**SOURCE RECORDS**:
********

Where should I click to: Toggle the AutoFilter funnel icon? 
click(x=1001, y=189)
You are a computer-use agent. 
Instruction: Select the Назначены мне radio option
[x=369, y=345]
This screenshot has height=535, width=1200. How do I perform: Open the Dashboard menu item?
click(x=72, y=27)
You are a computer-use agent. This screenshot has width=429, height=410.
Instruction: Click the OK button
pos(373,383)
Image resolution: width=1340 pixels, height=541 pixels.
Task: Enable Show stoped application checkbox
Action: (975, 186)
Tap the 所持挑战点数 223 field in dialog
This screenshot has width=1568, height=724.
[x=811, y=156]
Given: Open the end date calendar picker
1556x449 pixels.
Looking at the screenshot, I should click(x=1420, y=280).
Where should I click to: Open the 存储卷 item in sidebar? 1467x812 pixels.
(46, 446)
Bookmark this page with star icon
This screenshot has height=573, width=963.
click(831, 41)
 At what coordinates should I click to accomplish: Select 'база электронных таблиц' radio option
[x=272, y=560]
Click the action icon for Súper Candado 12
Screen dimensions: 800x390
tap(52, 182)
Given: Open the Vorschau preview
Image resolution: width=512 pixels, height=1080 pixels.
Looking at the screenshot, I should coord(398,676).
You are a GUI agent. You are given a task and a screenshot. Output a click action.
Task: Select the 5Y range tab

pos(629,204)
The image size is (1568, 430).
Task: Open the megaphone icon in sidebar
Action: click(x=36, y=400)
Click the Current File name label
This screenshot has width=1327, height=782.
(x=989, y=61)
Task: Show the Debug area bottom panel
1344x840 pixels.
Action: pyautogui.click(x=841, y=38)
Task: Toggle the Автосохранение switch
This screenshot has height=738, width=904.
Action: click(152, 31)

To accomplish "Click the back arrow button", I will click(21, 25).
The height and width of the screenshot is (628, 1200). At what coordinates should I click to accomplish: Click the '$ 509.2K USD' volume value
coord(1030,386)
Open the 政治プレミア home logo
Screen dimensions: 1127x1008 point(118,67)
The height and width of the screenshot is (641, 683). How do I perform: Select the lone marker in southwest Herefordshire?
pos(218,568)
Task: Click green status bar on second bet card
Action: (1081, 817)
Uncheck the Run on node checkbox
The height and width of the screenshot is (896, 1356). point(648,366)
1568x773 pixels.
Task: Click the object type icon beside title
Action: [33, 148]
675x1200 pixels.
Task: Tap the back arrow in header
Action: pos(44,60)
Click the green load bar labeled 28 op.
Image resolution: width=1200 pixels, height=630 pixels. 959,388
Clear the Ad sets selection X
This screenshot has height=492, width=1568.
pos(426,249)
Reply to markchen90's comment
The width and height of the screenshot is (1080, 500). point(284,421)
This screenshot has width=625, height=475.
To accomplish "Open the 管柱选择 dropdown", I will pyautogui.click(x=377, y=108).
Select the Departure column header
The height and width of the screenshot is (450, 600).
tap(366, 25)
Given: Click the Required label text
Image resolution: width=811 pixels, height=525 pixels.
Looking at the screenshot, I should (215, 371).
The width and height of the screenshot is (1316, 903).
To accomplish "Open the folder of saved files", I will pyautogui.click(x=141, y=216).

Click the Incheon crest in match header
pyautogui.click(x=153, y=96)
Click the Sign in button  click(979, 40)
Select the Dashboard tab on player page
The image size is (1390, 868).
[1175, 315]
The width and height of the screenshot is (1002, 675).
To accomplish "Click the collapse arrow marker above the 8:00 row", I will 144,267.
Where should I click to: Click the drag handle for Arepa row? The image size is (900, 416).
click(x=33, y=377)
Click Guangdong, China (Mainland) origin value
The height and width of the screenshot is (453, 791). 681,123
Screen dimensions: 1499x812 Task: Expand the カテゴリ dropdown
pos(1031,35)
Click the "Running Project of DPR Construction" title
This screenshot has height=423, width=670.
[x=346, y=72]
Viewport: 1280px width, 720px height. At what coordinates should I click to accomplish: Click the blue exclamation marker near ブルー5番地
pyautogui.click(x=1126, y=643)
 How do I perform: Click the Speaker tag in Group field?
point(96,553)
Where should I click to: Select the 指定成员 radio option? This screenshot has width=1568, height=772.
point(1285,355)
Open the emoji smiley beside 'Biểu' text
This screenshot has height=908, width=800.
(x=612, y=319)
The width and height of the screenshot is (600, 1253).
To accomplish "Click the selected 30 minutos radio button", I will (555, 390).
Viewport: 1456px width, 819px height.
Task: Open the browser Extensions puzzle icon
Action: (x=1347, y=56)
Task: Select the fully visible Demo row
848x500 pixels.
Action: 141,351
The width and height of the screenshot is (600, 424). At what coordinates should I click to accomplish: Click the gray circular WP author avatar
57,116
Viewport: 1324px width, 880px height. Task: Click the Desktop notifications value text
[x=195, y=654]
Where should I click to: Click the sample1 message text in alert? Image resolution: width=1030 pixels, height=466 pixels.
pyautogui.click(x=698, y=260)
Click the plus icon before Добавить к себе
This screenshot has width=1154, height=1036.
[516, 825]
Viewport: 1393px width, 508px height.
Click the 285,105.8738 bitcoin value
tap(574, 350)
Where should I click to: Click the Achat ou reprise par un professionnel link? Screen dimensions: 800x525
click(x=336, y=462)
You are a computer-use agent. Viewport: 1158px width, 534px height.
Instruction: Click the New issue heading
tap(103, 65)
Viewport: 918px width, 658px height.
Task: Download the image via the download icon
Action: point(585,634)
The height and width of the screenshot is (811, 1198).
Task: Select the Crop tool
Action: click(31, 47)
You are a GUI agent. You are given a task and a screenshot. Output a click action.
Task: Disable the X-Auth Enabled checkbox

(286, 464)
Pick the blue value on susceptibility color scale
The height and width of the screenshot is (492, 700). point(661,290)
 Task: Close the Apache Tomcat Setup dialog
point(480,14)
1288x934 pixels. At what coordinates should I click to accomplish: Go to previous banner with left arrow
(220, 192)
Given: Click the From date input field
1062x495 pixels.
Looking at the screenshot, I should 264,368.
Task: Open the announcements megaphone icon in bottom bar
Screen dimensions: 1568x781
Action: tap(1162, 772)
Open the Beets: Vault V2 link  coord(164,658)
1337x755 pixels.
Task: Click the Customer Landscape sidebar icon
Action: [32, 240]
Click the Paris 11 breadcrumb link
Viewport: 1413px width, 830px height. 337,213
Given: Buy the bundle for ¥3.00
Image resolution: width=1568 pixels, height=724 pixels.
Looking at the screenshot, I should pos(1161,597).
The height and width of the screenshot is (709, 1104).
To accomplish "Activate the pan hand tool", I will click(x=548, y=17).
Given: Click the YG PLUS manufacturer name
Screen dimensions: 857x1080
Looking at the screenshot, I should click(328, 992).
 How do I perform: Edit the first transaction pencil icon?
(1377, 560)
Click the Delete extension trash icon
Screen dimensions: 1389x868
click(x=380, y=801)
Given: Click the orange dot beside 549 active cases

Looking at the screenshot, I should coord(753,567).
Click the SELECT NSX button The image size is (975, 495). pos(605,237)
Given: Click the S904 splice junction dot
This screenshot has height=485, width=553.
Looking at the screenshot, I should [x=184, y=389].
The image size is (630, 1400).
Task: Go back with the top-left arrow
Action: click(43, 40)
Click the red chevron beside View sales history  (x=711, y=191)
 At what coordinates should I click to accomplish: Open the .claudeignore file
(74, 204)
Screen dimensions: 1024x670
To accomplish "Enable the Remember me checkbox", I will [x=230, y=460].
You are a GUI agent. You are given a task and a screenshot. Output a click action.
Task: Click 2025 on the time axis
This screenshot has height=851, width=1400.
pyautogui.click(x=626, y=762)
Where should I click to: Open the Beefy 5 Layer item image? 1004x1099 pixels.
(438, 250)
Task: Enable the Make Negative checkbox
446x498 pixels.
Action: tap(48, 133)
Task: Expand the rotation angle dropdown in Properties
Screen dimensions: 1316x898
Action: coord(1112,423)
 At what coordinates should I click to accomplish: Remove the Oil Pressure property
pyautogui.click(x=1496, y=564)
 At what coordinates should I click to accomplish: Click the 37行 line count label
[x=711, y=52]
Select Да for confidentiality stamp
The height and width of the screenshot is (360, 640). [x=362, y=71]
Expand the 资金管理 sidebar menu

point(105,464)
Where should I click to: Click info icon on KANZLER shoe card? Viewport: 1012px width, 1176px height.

********

**BRIEF**: In the entries, find every line holding "bottom" and copy it.

**RESPONSE TO THE EXERCISE**:
Task: Show the Debug area bottom panel
Task: Open the announcements megaphone icon in bottom bar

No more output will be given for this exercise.